──────── Entries shown

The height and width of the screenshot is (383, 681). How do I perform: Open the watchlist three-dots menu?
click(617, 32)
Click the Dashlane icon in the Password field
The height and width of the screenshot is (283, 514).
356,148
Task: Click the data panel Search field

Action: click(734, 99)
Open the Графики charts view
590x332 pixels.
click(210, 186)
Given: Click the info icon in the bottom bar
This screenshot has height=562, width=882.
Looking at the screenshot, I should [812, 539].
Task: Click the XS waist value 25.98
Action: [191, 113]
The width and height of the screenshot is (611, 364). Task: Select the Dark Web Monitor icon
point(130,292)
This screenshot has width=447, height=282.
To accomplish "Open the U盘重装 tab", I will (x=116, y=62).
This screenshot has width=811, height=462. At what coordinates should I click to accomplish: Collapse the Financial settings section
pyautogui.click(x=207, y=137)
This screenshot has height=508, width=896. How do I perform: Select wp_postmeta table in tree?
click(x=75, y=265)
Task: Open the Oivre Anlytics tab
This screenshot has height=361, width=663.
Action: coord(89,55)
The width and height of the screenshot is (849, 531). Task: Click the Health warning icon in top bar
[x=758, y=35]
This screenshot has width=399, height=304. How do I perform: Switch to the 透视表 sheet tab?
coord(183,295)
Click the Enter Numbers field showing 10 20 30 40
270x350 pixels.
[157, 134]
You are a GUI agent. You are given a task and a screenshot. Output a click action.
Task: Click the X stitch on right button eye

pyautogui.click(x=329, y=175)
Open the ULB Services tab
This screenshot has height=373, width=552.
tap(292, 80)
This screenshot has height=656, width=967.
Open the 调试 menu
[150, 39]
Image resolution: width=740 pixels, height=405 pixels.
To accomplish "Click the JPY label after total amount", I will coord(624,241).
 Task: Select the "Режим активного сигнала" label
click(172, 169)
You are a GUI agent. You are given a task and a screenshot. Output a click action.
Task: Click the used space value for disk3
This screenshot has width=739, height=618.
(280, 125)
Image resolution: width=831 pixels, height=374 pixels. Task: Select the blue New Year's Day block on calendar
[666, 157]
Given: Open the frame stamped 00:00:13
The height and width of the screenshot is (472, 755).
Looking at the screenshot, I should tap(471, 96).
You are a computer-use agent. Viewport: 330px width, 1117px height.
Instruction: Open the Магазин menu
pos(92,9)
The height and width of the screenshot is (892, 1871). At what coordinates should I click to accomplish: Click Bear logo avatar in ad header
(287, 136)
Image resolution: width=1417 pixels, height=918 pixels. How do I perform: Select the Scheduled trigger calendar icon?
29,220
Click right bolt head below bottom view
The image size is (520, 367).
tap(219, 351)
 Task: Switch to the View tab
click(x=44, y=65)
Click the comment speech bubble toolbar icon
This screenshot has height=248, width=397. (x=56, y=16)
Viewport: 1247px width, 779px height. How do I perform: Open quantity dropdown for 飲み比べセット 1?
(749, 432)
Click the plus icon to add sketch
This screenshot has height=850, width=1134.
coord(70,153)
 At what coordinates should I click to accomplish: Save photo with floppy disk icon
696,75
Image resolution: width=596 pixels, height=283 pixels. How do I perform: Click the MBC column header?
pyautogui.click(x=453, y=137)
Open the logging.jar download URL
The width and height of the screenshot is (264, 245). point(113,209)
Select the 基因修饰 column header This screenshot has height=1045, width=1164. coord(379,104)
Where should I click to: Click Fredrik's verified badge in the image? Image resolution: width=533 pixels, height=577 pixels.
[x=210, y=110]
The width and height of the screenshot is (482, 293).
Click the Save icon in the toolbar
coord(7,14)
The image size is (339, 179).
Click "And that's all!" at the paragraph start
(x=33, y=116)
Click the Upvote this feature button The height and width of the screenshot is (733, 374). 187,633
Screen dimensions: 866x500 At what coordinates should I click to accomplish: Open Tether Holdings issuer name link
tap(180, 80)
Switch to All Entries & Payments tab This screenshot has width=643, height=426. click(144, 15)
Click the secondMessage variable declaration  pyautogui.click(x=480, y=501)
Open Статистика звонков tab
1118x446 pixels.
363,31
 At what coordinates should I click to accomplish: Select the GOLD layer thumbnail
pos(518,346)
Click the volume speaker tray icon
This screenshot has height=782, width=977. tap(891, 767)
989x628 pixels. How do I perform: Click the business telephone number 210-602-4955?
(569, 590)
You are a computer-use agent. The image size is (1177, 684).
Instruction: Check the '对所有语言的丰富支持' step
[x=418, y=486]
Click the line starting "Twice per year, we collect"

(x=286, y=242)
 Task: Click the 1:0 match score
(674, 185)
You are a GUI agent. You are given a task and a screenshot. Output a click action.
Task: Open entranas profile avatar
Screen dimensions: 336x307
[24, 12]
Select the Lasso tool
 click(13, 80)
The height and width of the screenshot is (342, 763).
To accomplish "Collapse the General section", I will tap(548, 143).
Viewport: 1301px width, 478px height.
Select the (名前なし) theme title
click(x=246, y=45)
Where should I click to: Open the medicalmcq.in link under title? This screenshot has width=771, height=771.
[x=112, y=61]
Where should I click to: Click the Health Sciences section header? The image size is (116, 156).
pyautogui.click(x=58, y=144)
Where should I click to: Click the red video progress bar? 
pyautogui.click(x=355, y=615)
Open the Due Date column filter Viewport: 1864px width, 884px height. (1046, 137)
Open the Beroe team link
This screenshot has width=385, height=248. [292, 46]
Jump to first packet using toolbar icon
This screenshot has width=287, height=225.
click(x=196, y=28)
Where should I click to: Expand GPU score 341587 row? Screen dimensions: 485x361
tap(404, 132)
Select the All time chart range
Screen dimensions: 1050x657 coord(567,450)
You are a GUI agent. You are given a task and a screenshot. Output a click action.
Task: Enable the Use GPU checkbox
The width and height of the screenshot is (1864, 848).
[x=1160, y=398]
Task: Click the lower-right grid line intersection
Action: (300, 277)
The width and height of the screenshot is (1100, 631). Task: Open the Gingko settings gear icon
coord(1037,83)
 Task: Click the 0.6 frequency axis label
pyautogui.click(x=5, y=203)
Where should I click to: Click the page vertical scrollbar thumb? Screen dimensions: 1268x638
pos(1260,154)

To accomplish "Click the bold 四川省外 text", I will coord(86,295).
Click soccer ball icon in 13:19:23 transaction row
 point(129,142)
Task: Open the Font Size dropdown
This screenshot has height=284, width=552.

────────────────

● **Task item**: Line by line, output the listing above without alteration.

● **Solution for this task**:
The height and width of the screenshot is (383, 681). How do I perform: Open the watchlist three-dots menu?
click(617, 32)
Click the Dashlane icon in the Password field
The height and width of the screenshot is (283, 514).
356,148
Task: Click the data panel Search field

Action: click(734, 99)
Open the Графики charts view
590x332 pixels.
click(210, 186)
Given: Click the info icon in the bottom bar
This screenshot has height=562, width=882.
Looking at the screenshot, I should [812, 539].
Task: Click the XS waist value 25.98
Action: [191, 113]
The width and height of the screenshot is (611, 364). Task: Select the Dark Web Monitor icon
point(130,292)
This screenshot has width=447, height=282.
To accomplish "Open the U盘重装 tab", I will (x=116, y=62).
This screenshot has width=811, height=462. At what coordinates should I click to accomplish: Collapse the Financial settings section
pyautogui.click(x=207, y=137)
This screenshot has height=508, width=896. How do I perform: Select wp_postmeta table in tree?
click(x=75, y=265)
Task: Open the Oivre Anlytics tab
This screenshot has height=361, width=663.
Action: coord(89,55)
The width and height of the screenshot is (849, 531). Task: Click the Health warning icon in top bar
[x=758, y=35]
This screenshot has width=399, height=304. How do I perform: Switch to the 透视表 sheet tab?
coord(183,295)
Click the Enter Numbers field showing 10 20 30 40
270x350 pixels.
[157, 134]
You are a GUI agent. You are given a task and a screenshot. Output a click action.
Task: Click the X stitch on right button eye

pyautogui.click(x=329, y=175)
Open the ULB Services tab
This screenshot has height=373, width=552.
tap(292, 80)
This screenshot has height=656, width=967.
Open the 调试 menu
[150, 39]
Image resolution: width=740 pixels, height=405 pixels.
To accomplish "Click the JPY label after total amount", I will coord(624,241).
 Task: Select the "Режим активного сигнала" label
click(172, 169)
You are a GUI agent. You are given a task and a screenshot. Output a click action.
Task: Click the used space value for disk3
This screenshot has width=739, height=618.
(280, 125)
Image resolution: width=831 pixels, height=374 pixels. Task: Select the blue New Year's Day block on calendar
[666, 157]
Given: Open the frame stamped 00:00:13
The height and width of the screenshot is (472, 755).
Looking at the screenshot, I should tap(471, 96).
You are a computer-use agent. Viewport: 330px width, 1117px height.
Instruction: Open the Магазин menu
pos(92,9)
The height and width of the screenshot is (892, 1871). At what coordinates should I click to accomplish: Click Bear logo avatar in ad header
(287, 136)
Image resolution: width=1417 pixels, height=918 pixels. How do I perform: Select the Scheduled trigger calendar icon?
29,220
Click right bolt head below bottom view
The image size is (520, 367).
tap(219, 351)
 Task: Switch to the View tab
click(x=44, y=65)
Click the comment speech bubble toolbar icon
This screenshot has height=248, width=397. (x=56, y=16)
Viewport: 1247px width, 779px height. How do I perform: Open quantity dropdown for 飲み比べセット 1?
(749, 432)
Click the plus icon to add sketch
This screenshot has height=850, width=1134.
coord(70,153)
 At what coordinates should I click to accomplish: Save photo with floppy disk icon
696,75
Image resolution: width=596 pixels, height=283 pixels. How do I perform: Click the MBC column header?
pyautogui.click(x=453, y=137)
Open the logging.jar download URL
The width and height of the screenshot is (264, 245). point(113,209)
Select the 基因修饰 column header This screenshot has height=1045, width=1164. coord(379,104)
Where should I click to: Click Fredrik's verified badge in the image? Image resolution: width=533 pixels, height=577 pixels.
[x=210, y=110]
The width and height of the screenshot is (482, 293).
Click the Save icon in the toolbar
coord(7,14)
The image size is (339, 179).
Click "And that's all!" at the paragraph start
(x=33, y=116)
Click the Upvote this feature button The height and width of the screenshot is (733, 374). 187,633
Screen dimensions: 866x500 At what coordinates should I click to accomplish: Open Tether Holdings issuer name link
tap(180, 80)
Switch to All Entries & Payments tab This screenshot has width=643, height=426. click(144, 15)
Click the secondMessage variable declaration  pyautogui.click(x=480, y=501)
Open Статистика звонков tab
1118x446 pixels.
363,31
 At what coordinates should I click to accomplish: Select the GOLD layer thumbnail
pos(518,346)
Click the volume speaker tray icon
This screenshot has height=782, width=977. tap(891, 767)
989x628 pixels. How do I perform: Click the business telephone number 210-602-4955?
(569, 590)
You are a computer-use agent. The image size is (1177, 684).
Instruction: Check the '对所有语言的丰富支持' step
[x=418, y=486]
Click the line starting "Twice per year, we collect"

(x=286, y=242)
 Task: Click the 1:0 match score
(674, 185)
You are a GUI agent. You are given a task and a screenshot. Output a click action.
Task: Open entranas profile avatar
Screen dimensions: 336x307
[24, 12]
Select the Lasso tool
 click(13, 80)
The height and width of the screenshot is (342, 763).
To accomplish "Collapse the General section", I will tap(548, 143).
Viewport: 1301px width, 478px height.
Select the (名前なし) theme title
click(x=246, y=45)
Where should I click to: Open the medicalmcq.in link under title? This screenshot has width=771, height=771.
[x=112, y=61]
Where should I click to: Click the Health Sciences section header? The image size is (116, 156).
pyautogui.click(x=58, y=144)
Where should I click to: Click the red video progress bar? 
pyautogui.click(x=355, y=615)
Open the Due Date column filter Viewport: 1864px width, 884px height. (1046, 137)
Open the Beroe team link
This screenshot has width=385, height=248. [292, 46]
Jump to first packet using toolbar icon
This screenshot has width=287, height=225.
click(x=196, y=28)
Where should I click to: Expand GPU score 341587 row? Screen dimensions: 485x361
tap(404, 132)
Select the All time chart range
Screen dimensions: 1050x657 coord(567,450)
You are a GUI agent. You are given a task and a screenshot. Output a click action.
Task: Enable the Use GPU checkbox
The width and height of the screenshot is (1864, 848).
[x=1160, y=398]
Task: Click the lower-right grid line intersection
Action: (300, 277)
The width and height of the screenshot is (1100, 631). Task: Open the Gingko settings gear icon
coord(1037,83)
 Task: Click the 0.6 frequency axis label
pyautogui.click(x=5, y=203)
Where should I click to: Click the page vertical scrollbar thumb? Screen dimensions: 1268x638
pos(1260,154)

To accomplish "Click the bold 四川省外 text", I will coord(86,295).
Click soccer ball icon in 13:19:23 transaction row
 point(129,142)
Task: Open the Font Size dropdown
This screenshot has height=284, width=552.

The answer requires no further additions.